Validation/protection needed

remus

Could be a bit tricky, as everything in ruby is just plain text, so anything that another ruby can look for can be seen by a person. Perhaps if all the rubies were .rbs instead, but then youd lose a large proportion of the learning materials available to new coders

A tricky problem indeed.

remus

I wouldnt think youve got much cause to worry, especially if you know the source of your ruby.

azuby

The check for script modification could be done using simple checksums - MD5. All in all you need a script validating the validation script

azuby

mattg

Modelhead you worry too much. That's why you've lost all your hair!

kwistenbiebel

I don't know zip about coding, but maybe Google could implement some sort of malware ('mal code'?) detector for ruby plugins in SU7. Some sort of routine that warns you whenever 'possible' harmful code is about to be compiled...

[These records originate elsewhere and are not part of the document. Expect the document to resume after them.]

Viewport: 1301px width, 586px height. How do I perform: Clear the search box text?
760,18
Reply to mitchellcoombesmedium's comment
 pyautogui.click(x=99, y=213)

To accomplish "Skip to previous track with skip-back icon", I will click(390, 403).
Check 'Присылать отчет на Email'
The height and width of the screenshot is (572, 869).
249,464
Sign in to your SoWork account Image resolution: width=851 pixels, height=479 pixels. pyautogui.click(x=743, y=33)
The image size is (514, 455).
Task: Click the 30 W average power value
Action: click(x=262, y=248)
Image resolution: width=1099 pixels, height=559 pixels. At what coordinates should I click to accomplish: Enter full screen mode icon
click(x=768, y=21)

It could work like the 'No script' blocker add-on for Firefox, a system that lets the user decide to give permission to run this or that particular code...

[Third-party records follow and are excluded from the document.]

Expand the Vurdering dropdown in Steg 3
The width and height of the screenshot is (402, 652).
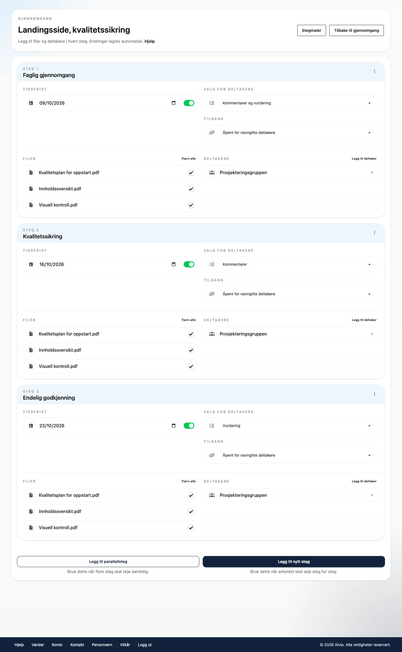291,426
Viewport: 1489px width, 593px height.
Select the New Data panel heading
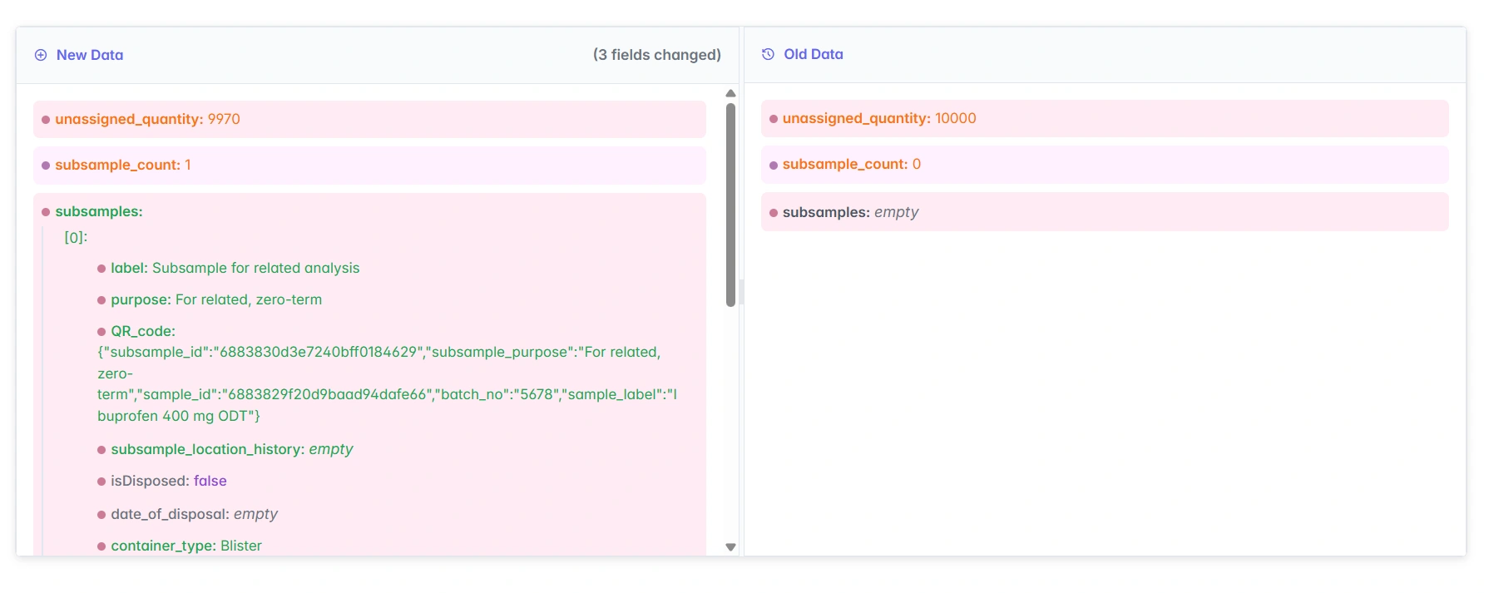(90, 55)
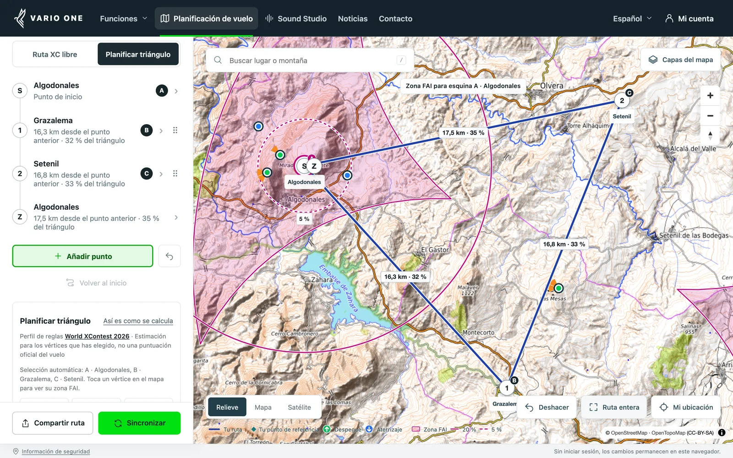Viewport: 733px width, 458px height.
Task: Switch to Ruta XC libre mode
Action: tap(55, 55)
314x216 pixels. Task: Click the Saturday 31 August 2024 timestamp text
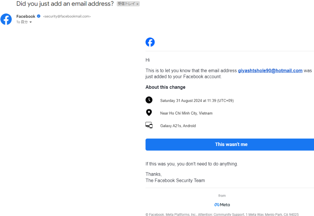coord(197,101)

Don't know if this makes sense, I am completely code ignorant, besides some stuff we had to do in high school in Basic and TurboPascal ...

RickW

Basically, there are two bad things that could happen with a malware ruby:

1. Mess up your model (either by adding rogue geometry or deleting everything and saving/closing the file)
2. Hard drive attacks:

a. Install a virus/trojan/other payload
b. Collect personal information
c. Destroy files
The problem with trying to block either of these things from happening is that it would also prevent legitimate scripts from working. For example, Windowizer would be flagged for creating "rogue" geometry and PageExIm would be flagged for hard drive access.

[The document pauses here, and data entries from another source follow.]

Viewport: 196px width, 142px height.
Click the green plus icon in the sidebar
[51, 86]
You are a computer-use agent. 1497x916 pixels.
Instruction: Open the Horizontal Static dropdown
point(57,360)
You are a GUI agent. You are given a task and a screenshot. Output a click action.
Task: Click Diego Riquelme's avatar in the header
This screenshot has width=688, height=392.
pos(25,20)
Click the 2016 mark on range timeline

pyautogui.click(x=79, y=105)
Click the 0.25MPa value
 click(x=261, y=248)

The best protection is to know your source, but I understand the concern. Todd and I have been thinking about what we can do at Smustard (for more than just security issues), and one option is server-based plugins. We're exploring other options as well, but it takes time to make these things happen. Meanwhile, if you get a script and wonder if it is "harmless", just post it and one of us ruby guys will look at it.

juju

Fortunately Smustard has the MySmustard plugin to help one track updates to their scripts, to me this already works like a validation system of sorts, kinda moot as a pure validation system for Smustard ATM since you get the scripts from Smustard in the first place.

It's the idea that counts, a master data register of the scripts out there and SU checks it (MD5 checksums verification on the server database would help) everytime it starts up, maybe even report new scripts and analyse them in a kind of SAFE MODE before running them.

I suppose it doesn't help people much that use SU offline, thus some kind of encrypted database file (with the MD5 checksums) distributed with SU for validation purposes would probably help as well. Should be easily updatable and probably wouldn't be a space hog.